STTC's Operations Chief Takes a Leap of Faith
April 08, 2013
Leap of Faith is a three-day seminar/growth experience created by Operation Support Our Troops – America for family members who have lost a loved one while serving on active duty. The event addresses grief and loss. The event teaches principles of courage, trust, letting go, and building community. The key principles of the seminar are how change happens, living fully again and moving forward into a "new normal."
James Nelson, operations chief at the U.S. Army Research Laboratory's Simulation and Training Technology Center (STTC), Orlando, Fla., and his family are beginning to live the "new normal." Last June, their lives were turned upside down by the tragic loss of their 20-year-old son, U.S. Army Spc. Brenden Salazar. Just 10 days after Brenden's Army airborne unit arrived in Afghanistan, his unit was struck with an improvised explosive device. The attack took the lives of both Brenden and Spc. Justin L. Horsley, and severely wounded two others.
"On day one, Dr. Doug Mckinley led sessions on living life after loss." Nelson said. "He focused on teaching us to explore the other side of grief by living life with conviction and passion to honor Brenden."
The second day attendees assembled at Homestead Air Base to meet up with the World famous U.S. Army Golden Knights to take the "Leap of Faith"; skydiving tandem from 13,000 feet.

**Given material:**
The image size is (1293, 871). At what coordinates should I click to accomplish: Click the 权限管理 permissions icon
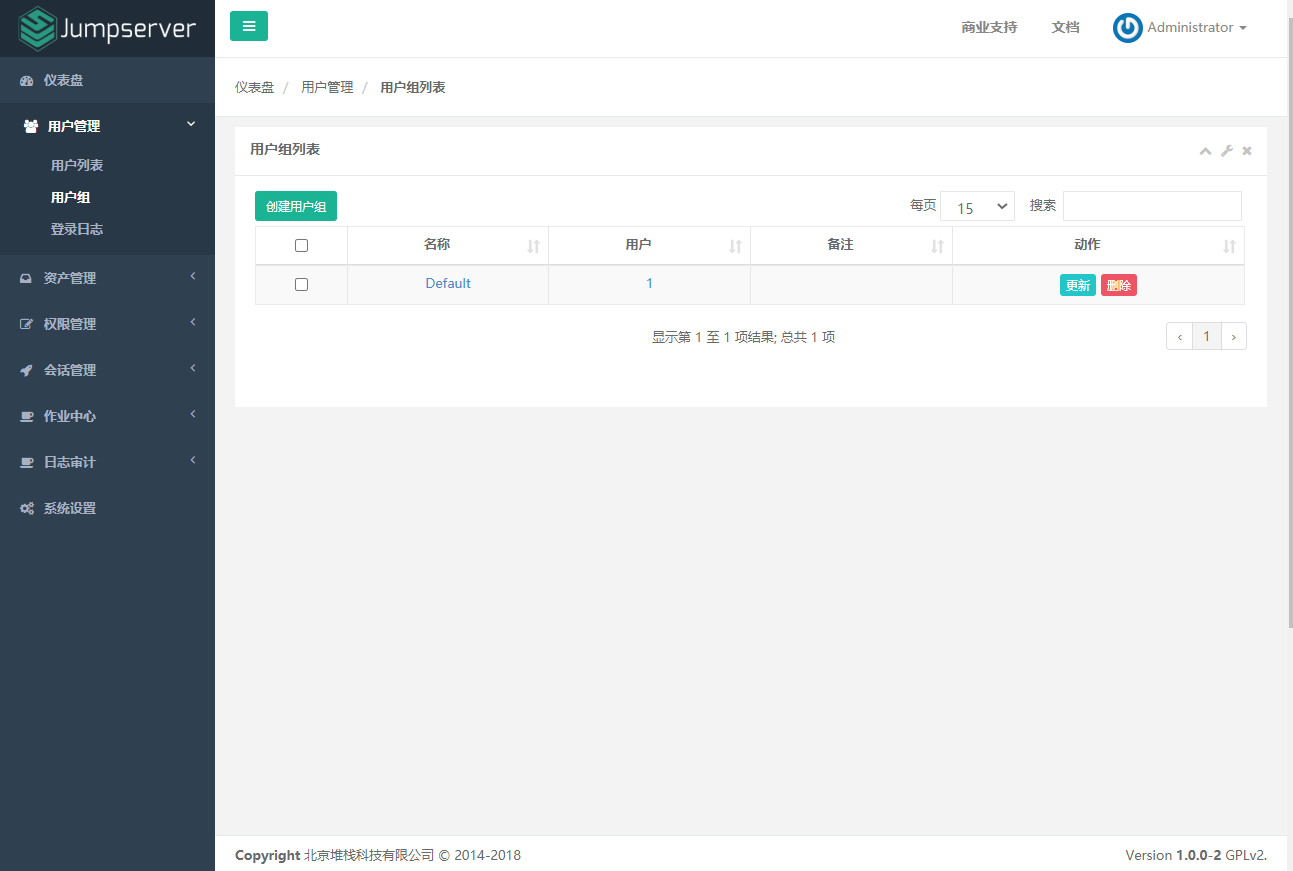point(26,323)

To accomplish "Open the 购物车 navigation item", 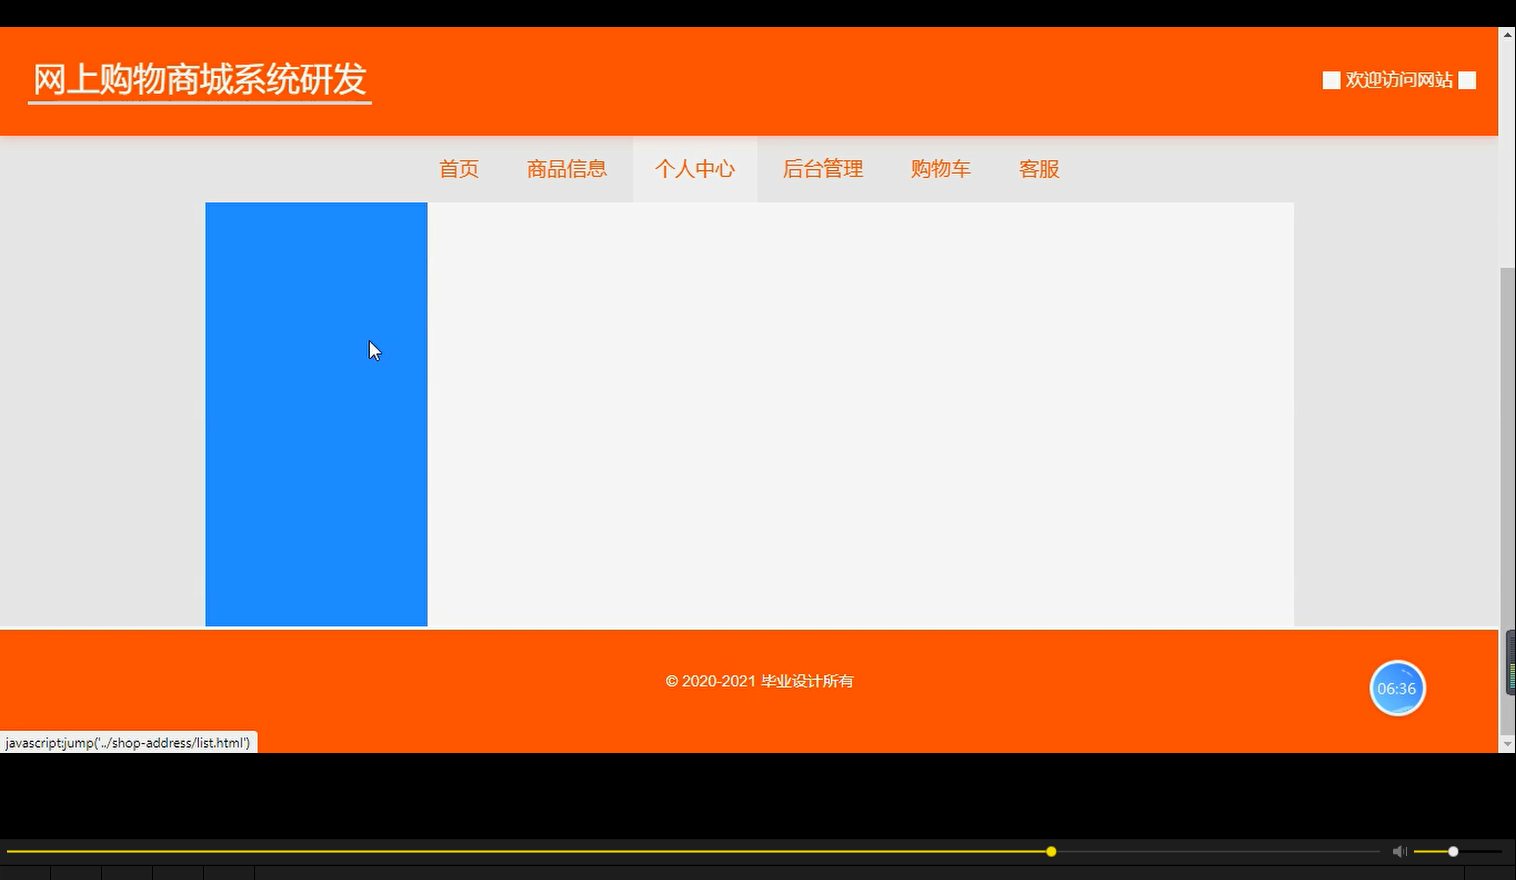I will click(x=940, y=169).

**Work instructions:**
[a] In the article about the Leap of Faith seminar, from what height did attendees skydive tandem on the second day?
[b] Write the next part of the article about the Leap of Faith seminar, picking up after its final sentence.

**Answers by item:**
[a] 13,000 feet

[b]
The United States Army Parachute Team, nicknamed and commonly known as the Golden Knights, is a demonstration and competition parachute. It consists of demonstration and competition Parachutist teams, drawn from U.S. Army Paratroopers who have demonstrated excellence in their parachuting skills.
While not all attendees choose to jump, they were encouraged to discover their own "Leap of Faith" and commit to taking it.
"Both Jovanna and I jumped, it was the most peaceful time of my life," Nelson said. "I was the first one in our aircraft to jump out so I had to sit in the door during the ascent up which was very scary! I was ready to jump out by the time we got to 12,000 feet. When we finally did jump it was so quiet you could hear a pin drop."
Nelson recalls, "During our free fall, we glimpsed a small little rainbow in the clouds that we tried to fly through. I believe it was Brenden smiling down and showing me he was there and he was ok.
It seems the highlight of the seminar was the final day. Nelson and his family along with the other families were given the opportunity to swim with the dolphins at the Key Largo Dolphin Rescue.
"We were in the water for almost an hour with the dolphins! We were able to swim with them, give them commands to sing, dance, jump, and clap," he said. "The water was very cold but after a couple of minutes you forgot all about it. Of the three days we felt that was the best experience.
"The interaction with the dolphins was very therapeutic, you could see a sense of concern in their eyes, like they knew what we were feeling and they wanted to help."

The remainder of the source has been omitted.